Fund shortage hits family planning plan in Sindh
KARACHI, July 11: A paucity of funds hinders the public sector family planning programme from promoting and achieving any plausible rate of contraceptive practice among the married couples across Sindh, sources privy to the birth-spacing initiatives said on Wednesday.
While observing the World Population Day on Wednesday, the facts and figures related to the population control efforts caused concerns among health workers, demographers, etc, again.
According to the Population Reference Bureau’s data sheet-2011, Pakistan’s total population was around 177 million, with a fertility rate of 3.6 and contraceptive use rate at 27 per cent among married women (15-49 years).
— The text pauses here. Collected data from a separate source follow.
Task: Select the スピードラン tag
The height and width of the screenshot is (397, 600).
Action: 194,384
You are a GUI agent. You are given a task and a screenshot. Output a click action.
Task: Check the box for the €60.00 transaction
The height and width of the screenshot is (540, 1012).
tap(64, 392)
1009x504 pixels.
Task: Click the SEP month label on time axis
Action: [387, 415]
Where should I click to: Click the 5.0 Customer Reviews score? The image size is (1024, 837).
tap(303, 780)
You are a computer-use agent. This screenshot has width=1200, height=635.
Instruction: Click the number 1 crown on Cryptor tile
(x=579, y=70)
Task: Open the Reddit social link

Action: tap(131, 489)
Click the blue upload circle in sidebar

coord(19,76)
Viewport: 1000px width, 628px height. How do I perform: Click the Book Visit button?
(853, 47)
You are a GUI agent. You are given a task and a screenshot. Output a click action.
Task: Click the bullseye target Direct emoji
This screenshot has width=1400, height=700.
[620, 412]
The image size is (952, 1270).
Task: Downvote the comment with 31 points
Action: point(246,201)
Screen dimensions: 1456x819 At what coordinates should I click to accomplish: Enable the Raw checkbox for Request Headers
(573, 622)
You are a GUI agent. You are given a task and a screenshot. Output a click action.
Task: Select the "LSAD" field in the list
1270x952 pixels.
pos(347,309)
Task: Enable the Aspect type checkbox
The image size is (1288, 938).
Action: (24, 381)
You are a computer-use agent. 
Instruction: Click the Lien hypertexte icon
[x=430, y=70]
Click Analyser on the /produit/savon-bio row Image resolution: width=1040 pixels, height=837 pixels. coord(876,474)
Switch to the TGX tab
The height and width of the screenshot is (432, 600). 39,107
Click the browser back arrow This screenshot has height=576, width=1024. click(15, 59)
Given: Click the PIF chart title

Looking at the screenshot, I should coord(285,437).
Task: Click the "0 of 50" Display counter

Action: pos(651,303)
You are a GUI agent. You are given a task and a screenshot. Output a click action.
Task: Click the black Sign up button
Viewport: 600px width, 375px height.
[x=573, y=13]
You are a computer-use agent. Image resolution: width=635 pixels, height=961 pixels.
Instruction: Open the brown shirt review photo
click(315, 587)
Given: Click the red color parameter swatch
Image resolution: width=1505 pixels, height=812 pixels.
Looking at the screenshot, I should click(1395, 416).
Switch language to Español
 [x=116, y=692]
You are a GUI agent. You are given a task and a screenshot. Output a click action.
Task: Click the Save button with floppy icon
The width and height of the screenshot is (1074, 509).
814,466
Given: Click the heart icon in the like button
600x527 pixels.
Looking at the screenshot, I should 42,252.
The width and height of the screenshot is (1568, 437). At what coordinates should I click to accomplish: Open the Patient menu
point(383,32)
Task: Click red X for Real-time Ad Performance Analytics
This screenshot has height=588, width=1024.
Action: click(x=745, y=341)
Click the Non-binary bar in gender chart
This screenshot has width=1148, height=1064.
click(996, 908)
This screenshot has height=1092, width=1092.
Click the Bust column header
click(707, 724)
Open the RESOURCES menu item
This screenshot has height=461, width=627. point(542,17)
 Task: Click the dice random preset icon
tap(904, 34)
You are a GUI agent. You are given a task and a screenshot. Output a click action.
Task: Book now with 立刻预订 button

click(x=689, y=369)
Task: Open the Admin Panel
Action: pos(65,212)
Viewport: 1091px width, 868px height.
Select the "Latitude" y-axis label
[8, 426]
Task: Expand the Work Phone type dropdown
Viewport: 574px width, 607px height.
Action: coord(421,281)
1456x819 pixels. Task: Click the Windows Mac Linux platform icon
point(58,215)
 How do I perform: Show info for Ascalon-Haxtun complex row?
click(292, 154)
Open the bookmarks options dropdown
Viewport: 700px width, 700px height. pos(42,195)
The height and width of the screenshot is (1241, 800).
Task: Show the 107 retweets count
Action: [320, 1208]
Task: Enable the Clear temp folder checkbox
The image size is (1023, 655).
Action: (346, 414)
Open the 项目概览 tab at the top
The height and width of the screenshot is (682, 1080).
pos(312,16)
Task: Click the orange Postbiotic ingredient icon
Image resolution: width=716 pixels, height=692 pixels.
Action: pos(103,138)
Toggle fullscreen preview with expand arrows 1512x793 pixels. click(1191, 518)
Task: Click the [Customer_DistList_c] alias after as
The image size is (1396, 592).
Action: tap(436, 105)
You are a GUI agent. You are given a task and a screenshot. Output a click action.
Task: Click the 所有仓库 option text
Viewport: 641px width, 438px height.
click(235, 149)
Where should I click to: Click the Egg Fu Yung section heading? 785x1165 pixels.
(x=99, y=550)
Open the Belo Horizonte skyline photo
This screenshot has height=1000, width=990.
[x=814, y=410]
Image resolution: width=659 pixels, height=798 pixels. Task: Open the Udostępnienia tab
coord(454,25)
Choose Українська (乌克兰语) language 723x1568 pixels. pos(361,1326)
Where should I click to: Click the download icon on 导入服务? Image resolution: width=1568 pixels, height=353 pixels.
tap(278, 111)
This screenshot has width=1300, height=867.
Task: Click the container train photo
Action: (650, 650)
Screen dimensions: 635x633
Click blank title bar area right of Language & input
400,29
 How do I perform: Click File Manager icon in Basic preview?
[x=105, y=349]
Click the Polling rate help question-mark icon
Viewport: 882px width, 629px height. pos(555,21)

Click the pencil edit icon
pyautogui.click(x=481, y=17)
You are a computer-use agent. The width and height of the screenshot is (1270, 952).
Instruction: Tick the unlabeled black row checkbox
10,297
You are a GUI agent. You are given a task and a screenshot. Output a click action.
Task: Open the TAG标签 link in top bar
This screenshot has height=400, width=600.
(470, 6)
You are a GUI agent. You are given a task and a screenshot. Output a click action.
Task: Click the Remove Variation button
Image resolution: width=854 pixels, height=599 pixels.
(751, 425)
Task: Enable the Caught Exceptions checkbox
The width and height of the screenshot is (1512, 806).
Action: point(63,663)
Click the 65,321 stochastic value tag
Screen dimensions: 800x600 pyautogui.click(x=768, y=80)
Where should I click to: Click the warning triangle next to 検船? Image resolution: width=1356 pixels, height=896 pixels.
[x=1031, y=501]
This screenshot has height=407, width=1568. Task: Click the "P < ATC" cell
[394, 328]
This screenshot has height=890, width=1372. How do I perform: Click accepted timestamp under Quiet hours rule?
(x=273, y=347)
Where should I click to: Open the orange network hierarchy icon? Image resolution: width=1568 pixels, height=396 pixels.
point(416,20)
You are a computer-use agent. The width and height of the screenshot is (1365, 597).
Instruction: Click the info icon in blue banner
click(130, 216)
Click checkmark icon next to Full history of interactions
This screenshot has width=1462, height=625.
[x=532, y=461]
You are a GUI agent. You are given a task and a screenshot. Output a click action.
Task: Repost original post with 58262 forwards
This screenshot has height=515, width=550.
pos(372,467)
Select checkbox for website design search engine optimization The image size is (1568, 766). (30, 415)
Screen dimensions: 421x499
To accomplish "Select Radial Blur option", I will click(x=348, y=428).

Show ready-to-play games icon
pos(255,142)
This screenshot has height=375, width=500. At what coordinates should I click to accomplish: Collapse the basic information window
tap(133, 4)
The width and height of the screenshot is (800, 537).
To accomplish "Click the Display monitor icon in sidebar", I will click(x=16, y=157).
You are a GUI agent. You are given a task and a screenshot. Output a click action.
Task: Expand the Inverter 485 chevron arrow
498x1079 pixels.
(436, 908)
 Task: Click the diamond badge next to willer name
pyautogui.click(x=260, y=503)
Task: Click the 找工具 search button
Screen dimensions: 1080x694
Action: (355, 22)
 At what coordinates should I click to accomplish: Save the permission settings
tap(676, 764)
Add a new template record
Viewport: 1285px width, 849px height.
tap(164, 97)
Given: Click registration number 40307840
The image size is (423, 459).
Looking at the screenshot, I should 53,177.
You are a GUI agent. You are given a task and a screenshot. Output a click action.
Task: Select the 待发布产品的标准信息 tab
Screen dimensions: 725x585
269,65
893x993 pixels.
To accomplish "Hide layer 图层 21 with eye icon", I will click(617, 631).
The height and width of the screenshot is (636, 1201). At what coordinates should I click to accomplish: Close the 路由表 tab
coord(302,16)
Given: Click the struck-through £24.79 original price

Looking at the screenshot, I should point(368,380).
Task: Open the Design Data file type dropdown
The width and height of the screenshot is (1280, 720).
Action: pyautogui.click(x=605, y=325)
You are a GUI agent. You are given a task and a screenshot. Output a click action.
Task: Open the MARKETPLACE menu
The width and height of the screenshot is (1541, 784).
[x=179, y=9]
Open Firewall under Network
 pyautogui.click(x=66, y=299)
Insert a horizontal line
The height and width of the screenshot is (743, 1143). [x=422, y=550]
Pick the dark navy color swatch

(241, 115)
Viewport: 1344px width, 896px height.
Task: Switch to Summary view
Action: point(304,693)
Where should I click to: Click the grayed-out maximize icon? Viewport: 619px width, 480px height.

Sindh’s population was estimated around 42 million, with a fertility rate of 4.3 and contraceptive use rate of 27 per cent, said a source in the provincial population welfare department.
Under the millennium development goals, the rate of contraceptive use among married women needs to go up to 55 per cent by 2015. Pakistan is projected to be the fifth populous country with a total population of 314 million by 2050.
The family planning initiatives introduced in the country under a federally managed association in the 1950s and various slogans were coined from time to time to increase its acceptability equally in all the segments of the society.
It is learnt that the field activities and provision of services were transferred to the provincial governments during a period of 1983-88 (sixth five-year plan of the government), while finances and policymaking affairs, which were left with the federal government, were likely to be handed over to the provinces till the end of financial year 2014-15.
In order to improve the family planning indicators, the provincial population department changed its strategies and slogans and decided to generate participation of the adolescent and the married couples in its programme by stressing the role of reproductive health of a mother in the development and sustainability of a family. One of its latest promotional slogans said: healthy mother-healthy family.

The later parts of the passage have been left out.